Après huit mois de concertations, de travail, de discussion, de recherche, de renforcement de capacité, de planification, et de validation, la Côte d’Ivoire a enfin terminé l’élaboration de son plan d’action climat. Après avoir déterminé ses contributions prévues au niveau national (INDC), elle les a soumises à la Convention Cadre des Nations Unies sur les Changements Climatiques (CCNUCC) le vendredi 11 Septembre 2015.

A l’instar des 54 pays qui ont déjà soumis leurs INDCs à la CCNUCC, la Côte d’Ivoire présentera et soutiendra les siennes lors de la 21ème Conférence des Parties qui se tiendra en Décembre 2015 à Paris.

Les Contributions de la Côte d’Ivoire, examinées et approuvées par le chef de l’Etat Alassane Dramane Ouattara, s’appuient sur deux éléments essentiels ; à savoir l’Atténuation et l’Adaptation aux effets du changement climatique.

La Côte d’Ivoire entend ainsi marquer sa volonté de réduire l’émission du carbone dans ses activités pour son développement, en privilégiant plutôt des options d’atténuation présentant des “cobénéfices“ élevés dont l’Atténuation. Aussi, le pays entend-il renforcer sa résilience aux changements climatiques, à travers l’Adaptation, la mise en œuvre de ses politiques sectorielles. Elle vise en outre,  le renforcement de  son dispositif et de ses outils de mise en œuvre pour faciliter l’atteinte des objectifs qu’elle s’est fixée.
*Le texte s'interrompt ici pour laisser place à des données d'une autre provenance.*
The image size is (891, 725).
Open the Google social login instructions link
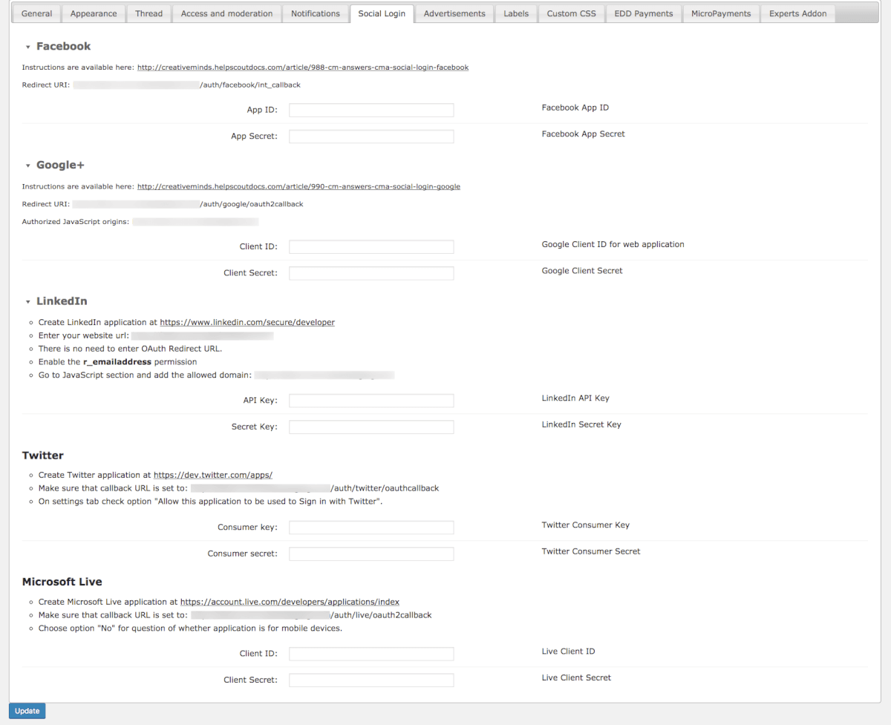298,187

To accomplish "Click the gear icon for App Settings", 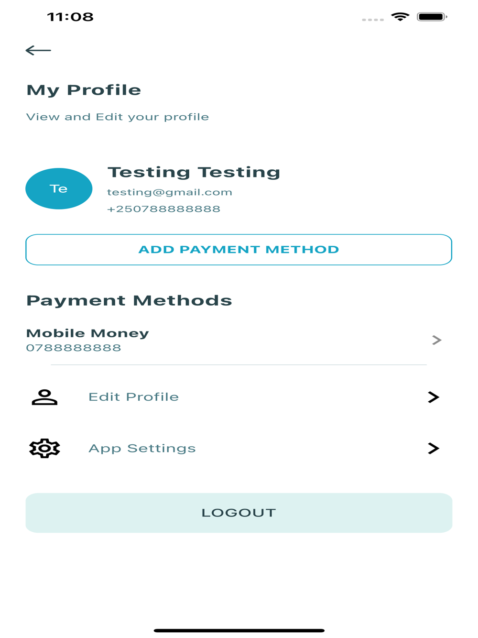I will coord(44,448).
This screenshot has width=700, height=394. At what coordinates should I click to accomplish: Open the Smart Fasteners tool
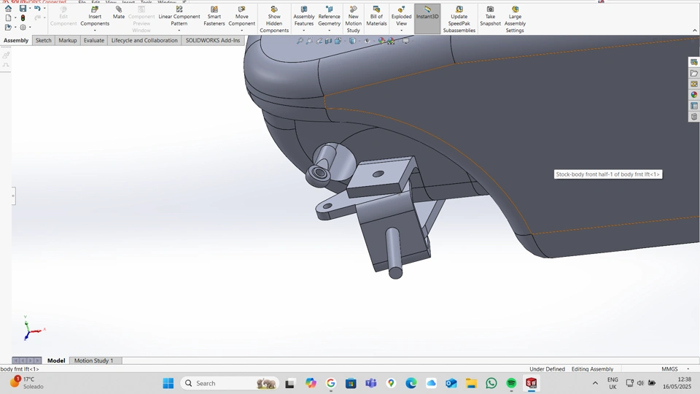(214, 16)
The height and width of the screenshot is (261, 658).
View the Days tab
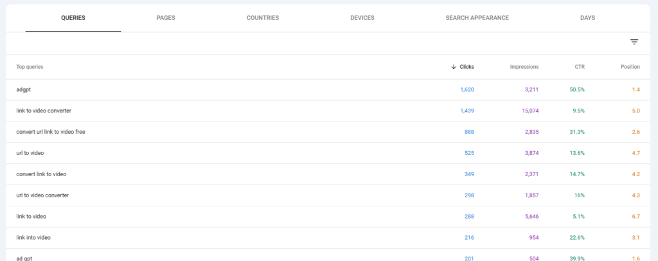click(587, 17)
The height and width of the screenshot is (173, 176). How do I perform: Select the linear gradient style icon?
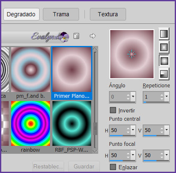[x=164, y=34]
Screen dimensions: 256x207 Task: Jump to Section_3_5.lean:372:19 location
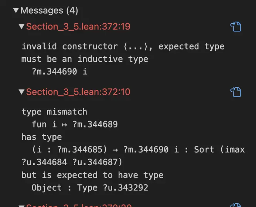tap(78, 27)

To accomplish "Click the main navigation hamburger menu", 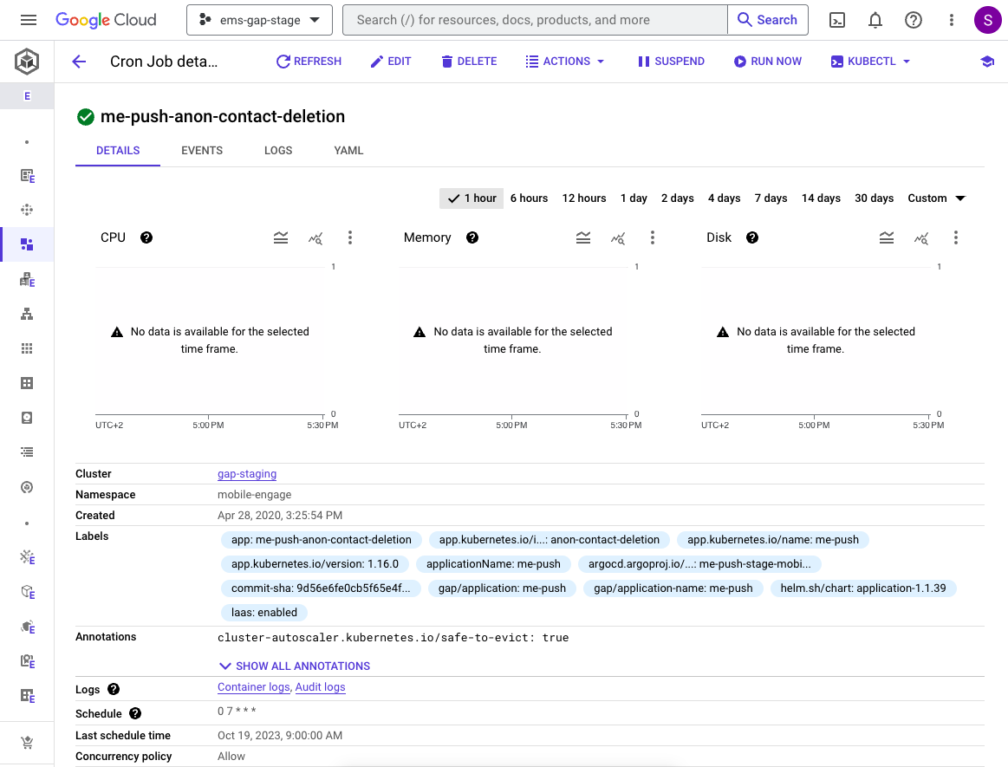I will tap(29, 19).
Pour ce faire, la Côte d’ivoire compte mobiliser tous les moyens, notamment financiers, tant au niveau national qu’international.

Il est attendu de la conférence de Paris qu’elle aboutisse à un nouvel accord international, juridiquement contraignant, qui entrera en vigueur à partir de 2020 et incitera tous les pays à agir pour empêcher la température mondiale d’augmenter de plus de 2 degrés Celcius. Par ailleurs, cette conférence sera l’occasion pour les pays en développement d’obtenir des financements conséquents de la part des pays industrialisés pour mettre en œuvre des projets et programmes d’adaptation aux changements climatiques. Une opportunité que des pays comme la Côte d’Ivoire comptent bien saisir.